■ **HOW TO COMPLETE THIS TASK**
In the blog post below, why was the computer lab in the basement of the writer's dorm considered cutting edge? Answer in one to three sentences.

■ **TEXT UNDER STUDY**
Wednesday, October 5, 2011

I'm getting old

Steve Jobs passed away today.  What a shame.  Pancreatic cancer is unforgiving.

I've never drunk the Apple Kool-Aid, but it's hard to overestimate the impact that he had on our lives.  I'm old enough to remember BC-- Before Computers.  When I was in high school, there was a Computer Science Club where kids could learn to write programs in Basic on primitive boxes.  I remember how impressed everyone was when one kid built a computer for his science fair project!  Of course, he built it from a kit and it could play Tic Tac Toe, if I remember correctly, but everyone oohed and aahed, and he won the fair, of course.

By the time I got to college, some departments were beginning to put in computer labs, where you could go to use "desktops" that took up way more space than most desks.  The lab in the basement of my dorm was considered cutting edge because it had monitors with amber screens instead of green ones!

■ **PROVIDED DATA**
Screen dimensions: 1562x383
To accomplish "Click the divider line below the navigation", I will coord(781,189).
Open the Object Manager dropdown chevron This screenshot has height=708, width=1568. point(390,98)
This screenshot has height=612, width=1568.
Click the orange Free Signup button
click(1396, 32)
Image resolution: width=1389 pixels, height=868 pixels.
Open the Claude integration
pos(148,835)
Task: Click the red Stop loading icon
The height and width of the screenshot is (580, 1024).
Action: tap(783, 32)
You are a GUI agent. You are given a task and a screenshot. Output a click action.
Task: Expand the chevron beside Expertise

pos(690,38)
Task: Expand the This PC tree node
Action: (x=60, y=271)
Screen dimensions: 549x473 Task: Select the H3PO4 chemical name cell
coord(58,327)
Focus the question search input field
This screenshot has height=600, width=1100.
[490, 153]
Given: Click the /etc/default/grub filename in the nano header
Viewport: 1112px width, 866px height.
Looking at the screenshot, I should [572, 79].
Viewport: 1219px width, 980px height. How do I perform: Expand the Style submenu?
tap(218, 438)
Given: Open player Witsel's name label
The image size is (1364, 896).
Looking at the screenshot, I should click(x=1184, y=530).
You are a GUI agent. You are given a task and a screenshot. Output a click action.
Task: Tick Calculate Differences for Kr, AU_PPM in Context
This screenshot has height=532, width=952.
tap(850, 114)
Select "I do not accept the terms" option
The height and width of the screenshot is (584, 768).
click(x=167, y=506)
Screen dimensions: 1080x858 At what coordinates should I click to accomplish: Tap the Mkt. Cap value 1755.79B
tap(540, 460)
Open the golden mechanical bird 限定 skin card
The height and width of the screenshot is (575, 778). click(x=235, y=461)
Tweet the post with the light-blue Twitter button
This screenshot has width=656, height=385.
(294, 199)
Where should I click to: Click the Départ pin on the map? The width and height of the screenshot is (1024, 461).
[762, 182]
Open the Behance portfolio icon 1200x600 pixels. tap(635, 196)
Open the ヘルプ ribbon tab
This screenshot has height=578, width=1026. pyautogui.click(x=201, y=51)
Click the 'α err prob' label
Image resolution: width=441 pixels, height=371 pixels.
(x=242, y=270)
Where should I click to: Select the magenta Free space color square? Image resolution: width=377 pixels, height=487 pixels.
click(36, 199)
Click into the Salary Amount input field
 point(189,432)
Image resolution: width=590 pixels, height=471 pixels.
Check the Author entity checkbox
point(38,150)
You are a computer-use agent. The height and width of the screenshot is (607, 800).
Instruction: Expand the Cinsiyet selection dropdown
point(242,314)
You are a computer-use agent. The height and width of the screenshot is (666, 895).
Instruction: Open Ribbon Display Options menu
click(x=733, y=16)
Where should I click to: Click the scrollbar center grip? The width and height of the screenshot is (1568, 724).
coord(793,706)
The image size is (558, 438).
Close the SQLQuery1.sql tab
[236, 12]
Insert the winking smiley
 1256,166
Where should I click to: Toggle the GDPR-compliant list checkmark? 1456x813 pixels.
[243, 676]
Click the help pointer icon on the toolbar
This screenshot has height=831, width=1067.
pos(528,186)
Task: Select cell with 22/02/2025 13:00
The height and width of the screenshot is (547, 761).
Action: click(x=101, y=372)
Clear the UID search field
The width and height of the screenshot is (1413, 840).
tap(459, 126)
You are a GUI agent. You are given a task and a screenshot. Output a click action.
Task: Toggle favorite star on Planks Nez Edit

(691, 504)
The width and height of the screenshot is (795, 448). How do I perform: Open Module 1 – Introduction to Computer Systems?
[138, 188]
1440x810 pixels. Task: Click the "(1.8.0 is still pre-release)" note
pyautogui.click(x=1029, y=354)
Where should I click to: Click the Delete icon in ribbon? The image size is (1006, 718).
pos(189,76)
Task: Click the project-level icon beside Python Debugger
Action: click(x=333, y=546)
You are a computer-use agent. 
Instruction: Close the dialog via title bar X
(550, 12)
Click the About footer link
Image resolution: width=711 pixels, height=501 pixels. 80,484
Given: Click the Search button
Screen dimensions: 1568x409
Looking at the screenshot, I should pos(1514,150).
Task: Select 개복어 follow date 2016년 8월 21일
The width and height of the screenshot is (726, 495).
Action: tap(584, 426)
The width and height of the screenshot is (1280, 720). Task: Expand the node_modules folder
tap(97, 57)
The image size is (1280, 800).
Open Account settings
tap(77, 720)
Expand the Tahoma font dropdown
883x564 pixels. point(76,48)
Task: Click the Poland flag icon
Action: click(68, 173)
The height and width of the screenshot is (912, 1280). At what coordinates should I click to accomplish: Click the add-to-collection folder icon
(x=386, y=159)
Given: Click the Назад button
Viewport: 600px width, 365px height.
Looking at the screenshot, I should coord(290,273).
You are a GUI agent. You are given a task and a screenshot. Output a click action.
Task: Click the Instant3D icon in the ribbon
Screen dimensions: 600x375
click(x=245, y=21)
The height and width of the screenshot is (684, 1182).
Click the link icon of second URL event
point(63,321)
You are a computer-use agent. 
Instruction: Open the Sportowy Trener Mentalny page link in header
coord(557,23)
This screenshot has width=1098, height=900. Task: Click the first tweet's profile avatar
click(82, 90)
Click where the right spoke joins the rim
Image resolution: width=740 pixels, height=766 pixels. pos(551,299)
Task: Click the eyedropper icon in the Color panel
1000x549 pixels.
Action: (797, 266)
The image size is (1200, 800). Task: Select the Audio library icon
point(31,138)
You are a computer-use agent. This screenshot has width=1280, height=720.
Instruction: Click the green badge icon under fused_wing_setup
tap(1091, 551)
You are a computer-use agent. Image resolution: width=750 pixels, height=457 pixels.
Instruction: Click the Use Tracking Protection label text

■ **SOLUTION TO THIS PROBLEM**
The lab was considered cutting edge because its monitors had amber screens instead of green ones.